Exercise brief:
Nothing but the lines from the one containing "Where should I click to: Select the quoted" through the one containing "Viewport: 734px width, 429px height.", both included, should be given again, each exactly as written below.

Data to process:
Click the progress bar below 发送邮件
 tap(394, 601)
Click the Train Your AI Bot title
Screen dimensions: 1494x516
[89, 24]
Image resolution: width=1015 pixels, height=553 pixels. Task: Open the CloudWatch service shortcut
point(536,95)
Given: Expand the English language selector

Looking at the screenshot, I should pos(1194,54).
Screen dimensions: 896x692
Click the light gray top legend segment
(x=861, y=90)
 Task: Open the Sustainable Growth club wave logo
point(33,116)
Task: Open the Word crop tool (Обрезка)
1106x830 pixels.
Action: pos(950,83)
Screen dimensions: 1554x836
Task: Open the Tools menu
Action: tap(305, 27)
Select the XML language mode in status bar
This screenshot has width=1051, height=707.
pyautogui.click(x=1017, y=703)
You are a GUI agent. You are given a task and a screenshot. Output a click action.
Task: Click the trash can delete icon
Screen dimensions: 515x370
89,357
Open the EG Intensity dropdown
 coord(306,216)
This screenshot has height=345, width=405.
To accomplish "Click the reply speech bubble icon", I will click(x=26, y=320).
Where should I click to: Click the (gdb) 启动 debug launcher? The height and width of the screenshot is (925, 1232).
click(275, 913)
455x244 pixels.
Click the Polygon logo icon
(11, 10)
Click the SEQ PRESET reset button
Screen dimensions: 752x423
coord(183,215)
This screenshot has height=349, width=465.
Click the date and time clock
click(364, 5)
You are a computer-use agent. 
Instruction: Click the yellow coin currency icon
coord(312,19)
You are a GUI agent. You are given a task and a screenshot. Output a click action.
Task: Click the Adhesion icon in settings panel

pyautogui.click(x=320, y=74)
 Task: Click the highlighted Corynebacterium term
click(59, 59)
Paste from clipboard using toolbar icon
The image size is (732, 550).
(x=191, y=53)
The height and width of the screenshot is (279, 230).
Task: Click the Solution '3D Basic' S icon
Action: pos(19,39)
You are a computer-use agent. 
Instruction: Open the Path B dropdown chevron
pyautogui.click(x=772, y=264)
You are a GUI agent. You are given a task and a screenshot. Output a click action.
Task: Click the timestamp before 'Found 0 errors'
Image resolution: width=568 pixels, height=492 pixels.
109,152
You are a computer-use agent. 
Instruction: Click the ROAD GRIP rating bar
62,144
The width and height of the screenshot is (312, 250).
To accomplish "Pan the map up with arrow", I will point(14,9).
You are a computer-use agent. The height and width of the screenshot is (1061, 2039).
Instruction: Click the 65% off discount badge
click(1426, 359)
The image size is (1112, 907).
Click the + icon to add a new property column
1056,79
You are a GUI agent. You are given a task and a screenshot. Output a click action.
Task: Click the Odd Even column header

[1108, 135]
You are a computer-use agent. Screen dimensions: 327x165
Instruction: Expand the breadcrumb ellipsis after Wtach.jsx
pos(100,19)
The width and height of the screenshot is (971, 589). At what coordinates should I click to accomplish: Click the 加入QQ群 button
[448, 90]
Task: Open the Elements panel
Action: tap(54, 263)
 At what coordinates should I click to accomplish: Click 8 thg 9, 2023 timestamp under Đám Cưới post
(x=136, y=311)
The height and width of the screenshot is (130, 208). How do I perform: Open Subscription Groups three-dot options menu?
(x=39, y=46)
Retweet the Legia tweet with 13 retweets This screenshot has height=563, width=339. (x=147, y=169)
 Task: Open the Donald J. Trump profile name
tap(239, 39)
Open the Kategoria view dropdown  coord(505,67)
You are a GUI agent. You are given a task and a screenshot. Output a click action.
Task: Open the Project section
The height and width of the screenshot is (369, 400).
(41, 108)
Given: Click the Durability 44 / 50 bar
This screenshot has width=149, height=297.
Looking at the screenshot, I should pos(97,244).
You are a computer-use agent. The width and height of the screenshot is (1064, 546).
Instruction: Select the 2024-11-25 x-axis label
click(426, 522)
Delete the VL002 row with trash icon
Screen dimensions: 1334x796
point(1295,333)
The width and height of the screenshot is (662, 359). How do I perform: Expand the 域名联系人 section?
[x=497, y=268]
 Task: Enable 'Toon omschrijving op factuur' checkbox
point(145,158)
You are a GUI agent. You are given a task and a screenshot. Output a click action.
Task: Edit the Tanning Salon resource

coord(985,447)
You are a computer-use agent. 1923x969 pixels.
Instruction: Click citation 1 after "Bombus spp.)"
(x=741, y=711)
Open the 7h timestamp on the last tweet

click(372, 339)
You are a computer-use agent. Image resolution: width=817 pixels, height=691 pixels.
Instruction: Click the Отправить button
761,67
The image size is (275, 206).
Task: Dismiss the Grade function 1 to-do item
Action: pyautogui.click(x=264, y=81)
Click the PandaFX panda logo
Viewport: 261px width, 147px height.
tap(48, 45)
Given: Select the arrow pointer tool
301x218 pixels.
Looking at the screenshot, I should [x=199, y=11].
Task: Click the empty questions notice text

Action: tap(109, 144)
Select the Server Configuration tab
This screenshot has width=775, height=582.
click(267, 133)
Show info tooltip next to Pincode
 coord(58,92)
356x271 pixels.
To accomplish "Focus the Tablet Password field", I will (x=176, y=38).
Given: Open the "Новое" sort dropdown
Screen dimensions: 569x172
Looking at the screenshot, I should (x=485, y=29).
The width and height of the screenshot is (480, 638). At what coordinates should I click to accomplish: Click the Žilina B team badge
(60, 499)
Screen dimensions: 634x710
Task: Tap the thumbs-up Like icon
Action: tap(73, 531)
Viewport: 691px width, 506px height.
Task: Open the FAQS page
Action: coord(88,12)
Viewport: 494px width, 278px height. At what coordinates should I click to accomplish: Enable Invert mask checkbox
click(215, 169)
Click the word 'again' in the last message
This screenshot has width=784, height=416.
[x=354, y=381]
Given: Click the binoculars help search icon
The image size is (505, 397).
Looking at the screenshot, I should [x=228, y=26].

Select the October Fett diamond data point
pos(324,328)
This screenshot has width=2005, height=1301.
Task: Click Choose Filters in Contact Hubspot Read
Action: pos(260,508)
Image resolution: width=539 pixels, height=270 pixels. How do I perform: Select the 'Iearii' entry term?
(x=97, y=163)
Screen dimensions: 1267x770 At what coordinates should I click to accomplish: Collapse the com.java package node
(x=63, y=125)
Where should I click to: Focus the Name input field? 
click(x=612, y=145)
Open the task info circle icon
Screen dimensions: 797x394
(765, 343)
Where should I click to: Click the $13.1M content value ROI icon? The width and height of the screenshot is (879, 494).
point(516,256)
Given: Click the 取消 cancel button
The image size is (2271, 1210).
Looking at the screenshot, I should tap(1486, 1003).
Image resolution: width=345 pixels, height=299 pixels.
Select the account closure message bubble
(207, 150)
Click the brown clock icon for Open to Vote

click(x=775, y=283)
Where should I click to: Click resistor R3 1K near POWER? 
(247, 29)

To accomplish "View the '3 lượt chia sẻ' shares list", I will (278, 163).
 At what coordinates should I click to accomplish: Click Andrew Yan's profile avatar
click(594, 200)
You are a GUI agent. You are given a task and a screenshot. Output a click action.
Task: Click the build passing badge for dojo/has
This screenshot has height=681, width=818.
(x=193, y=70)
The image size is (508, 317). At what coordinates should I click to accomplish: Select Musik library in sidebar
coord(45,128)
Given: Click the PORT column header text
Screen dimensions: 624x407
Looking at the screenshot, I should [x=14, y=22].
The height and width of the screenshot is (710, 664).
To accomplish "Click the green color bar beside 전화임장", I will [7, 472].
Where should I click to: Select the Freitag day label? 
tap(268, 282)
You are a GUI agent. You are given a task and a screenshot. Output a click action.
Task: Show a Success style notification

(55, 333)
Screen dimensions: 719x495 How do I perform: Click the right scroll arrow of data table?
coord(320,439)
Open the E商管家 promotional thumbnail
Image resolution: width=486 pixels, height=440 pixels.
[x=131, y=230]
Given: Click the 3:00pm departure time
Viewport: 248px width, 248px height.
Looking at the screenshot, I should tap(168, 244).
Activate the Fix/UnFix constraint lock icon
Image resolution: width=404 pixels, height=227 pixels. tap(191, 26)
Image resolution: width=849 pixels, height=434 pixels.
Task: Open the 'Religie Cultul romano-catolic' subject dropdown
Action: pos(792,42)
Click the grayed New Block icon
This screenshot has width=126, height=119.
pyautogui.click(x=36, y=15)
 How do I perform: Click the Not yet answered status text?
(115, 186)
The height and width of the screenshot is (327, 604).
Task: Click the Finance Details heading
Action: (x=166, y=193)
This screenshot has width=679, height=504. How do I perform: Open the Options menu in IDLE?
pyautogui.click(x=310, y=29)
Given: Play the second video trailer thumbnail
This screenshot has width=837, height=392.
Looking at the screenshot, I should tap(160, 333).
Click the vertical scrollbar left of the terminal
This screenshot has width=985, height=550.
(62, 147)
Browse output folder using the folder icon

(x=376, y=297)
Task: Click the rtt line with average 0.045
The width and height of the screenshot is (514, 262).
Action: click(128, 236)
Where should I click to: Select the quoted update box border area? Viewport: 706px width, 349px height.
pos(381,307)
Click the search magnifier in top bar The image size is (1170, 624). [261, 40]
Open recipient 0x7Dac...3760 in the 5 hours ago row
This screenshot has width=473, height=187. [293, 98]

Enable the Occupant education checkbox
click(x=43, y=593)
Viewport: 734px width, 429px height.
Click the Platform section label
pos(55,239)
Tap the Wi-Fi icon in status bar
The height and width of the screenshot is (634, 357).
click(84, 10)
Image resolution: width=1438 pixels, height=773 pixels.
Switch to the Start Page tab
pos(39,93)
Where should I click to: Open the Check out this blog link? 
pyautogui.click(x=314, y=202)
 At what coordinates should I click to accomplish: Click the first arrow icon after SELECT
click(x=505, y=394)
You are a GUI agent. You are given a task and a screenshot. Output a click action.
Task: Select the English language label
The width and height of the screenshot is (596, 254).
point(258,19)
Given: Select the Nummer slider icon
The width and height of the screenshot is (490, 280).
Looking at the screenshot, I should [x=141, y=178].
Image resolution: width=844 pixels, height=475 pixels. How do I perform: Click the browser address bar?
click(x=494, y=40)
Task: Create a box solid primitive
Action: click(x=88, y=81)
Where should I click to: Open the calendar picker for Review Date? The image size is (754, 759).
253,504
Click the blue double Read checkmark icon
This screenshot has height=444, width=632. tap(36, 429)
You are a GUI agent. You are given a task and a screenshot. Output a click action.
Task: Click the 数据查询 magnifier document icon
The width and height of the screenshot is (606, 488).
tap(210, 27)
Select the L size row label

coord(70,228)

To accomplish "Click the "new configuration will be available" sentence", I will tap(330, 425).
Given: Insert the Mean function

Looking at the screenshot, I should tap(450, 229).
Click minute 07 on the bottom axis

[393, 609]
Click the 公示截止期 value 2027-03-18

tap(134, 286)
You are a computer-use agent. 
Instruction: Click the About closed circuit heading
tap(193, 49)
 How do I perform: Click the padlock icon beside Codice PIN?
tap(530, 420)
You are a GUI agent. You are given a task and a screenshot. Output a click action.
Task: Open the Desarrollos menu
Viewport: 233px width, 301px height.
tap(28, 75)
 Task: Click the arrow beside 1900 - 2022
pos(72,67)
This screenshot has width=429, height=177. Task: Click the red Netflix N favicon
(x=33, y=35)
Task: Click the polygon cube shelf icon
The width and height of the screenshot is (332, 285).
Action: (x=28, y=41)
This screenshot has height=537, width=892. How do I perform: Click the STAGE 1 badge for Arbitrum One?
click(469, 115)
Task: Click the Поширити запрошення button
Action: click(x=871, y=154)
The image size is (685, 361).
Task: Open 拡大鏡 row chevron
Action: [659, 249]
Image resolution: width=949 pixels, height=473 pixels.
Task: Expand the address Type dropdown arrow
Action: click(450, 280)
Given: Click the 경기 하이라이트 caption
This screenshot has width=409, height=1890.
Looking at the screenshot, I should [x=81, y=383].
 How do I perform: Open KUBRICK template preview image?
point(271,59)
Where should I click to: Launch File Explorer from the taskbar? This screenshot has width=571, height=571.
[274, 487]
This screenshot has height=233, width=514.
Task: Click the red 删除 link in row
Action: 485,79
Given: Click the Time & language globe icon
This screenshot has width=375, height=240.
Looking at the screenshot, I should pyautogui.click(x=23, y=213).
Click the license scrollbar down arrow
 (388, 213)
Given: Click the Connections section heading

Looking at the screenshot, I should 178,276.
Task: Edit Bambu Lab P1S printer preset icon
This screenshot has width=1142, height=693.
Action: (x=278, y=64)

Response below:
Where should I click to: Select the quoted update box border area? Viewport: 706px width, 349px height.
pos(381,307)
Click the search magnifier in top bar The image size is (1170, 624). [261, 40]
Open recipient 0x7Dac...3760 in the 5 hours ago row
This screenshot has width=473, height=187. [293, 98]

Enable the Occupant education checkbox
click(x=43, y=593)
Viewport: 734px width, 429px height.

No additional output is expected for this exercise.